→ Aim of the exercise:
Report how many lines below include the string "screenshot". Please keep the reply to that number.

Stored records
=== Section Start ===

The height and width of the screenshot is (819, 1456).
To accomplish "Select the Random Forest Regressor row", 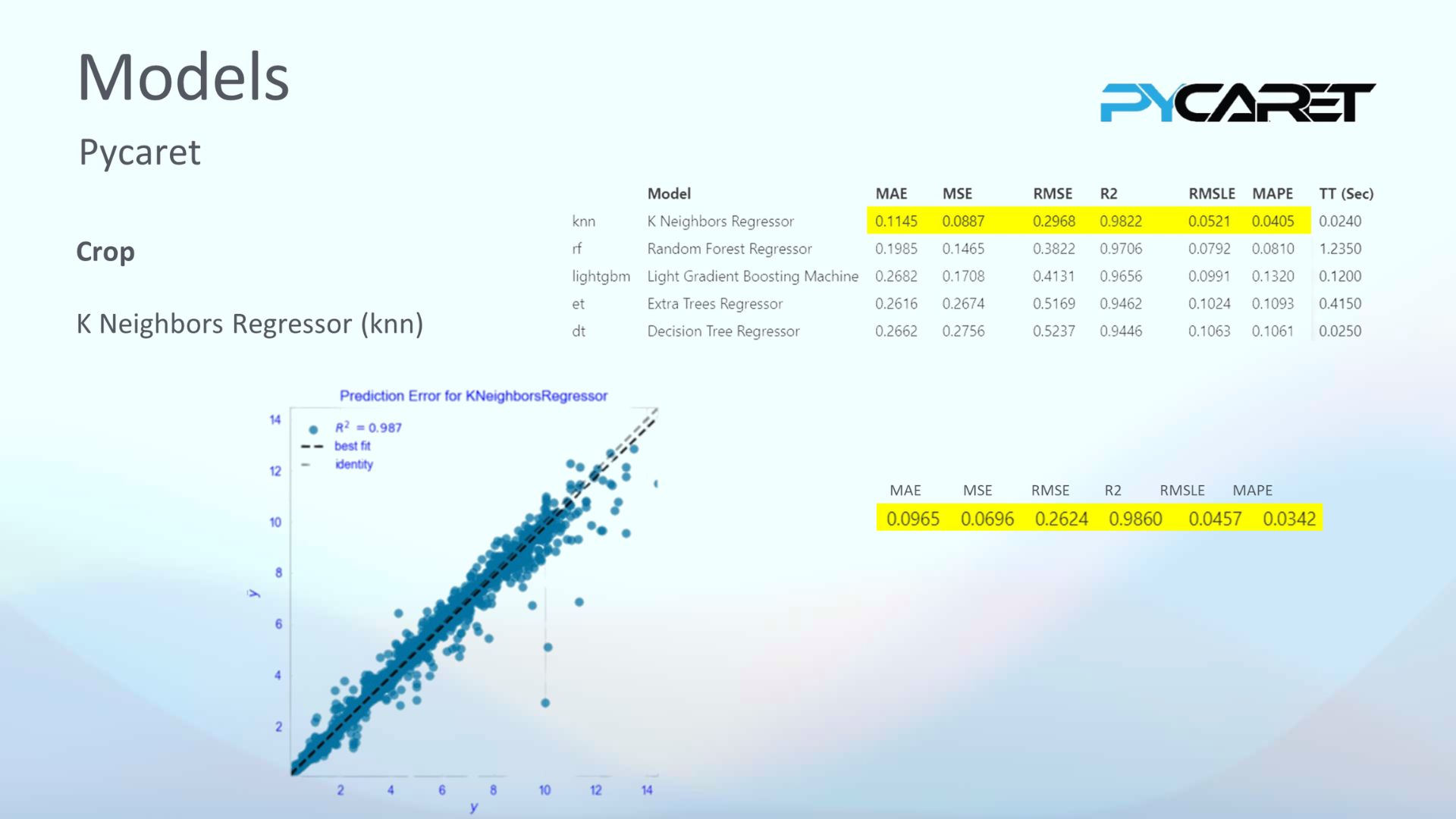I will coord(729,249).
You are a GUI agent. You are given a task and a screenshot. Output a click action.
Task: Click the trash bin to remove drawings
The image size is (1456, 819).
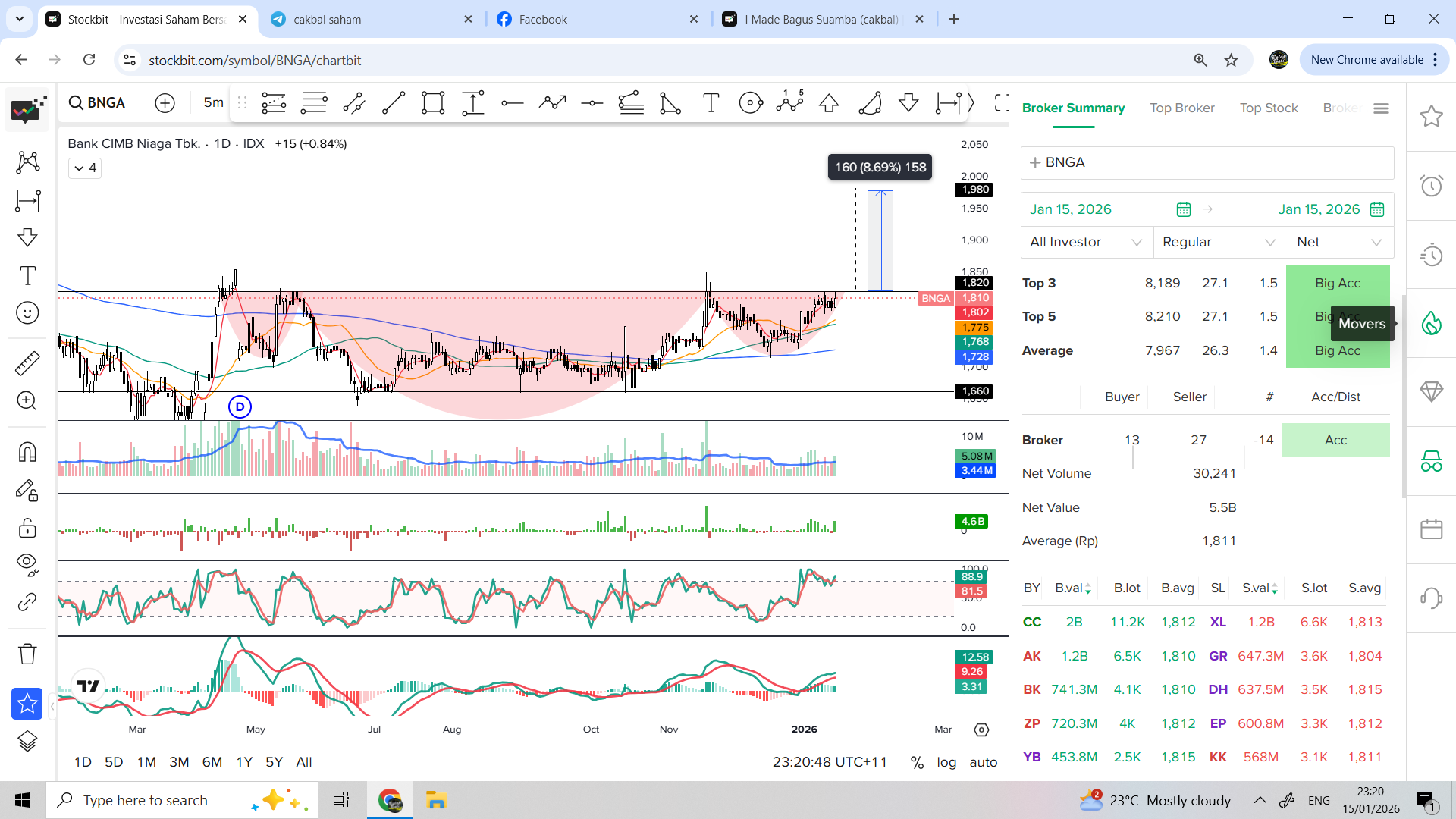click(x=27, y=654)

=== Section End ===

→ Exercise result:
2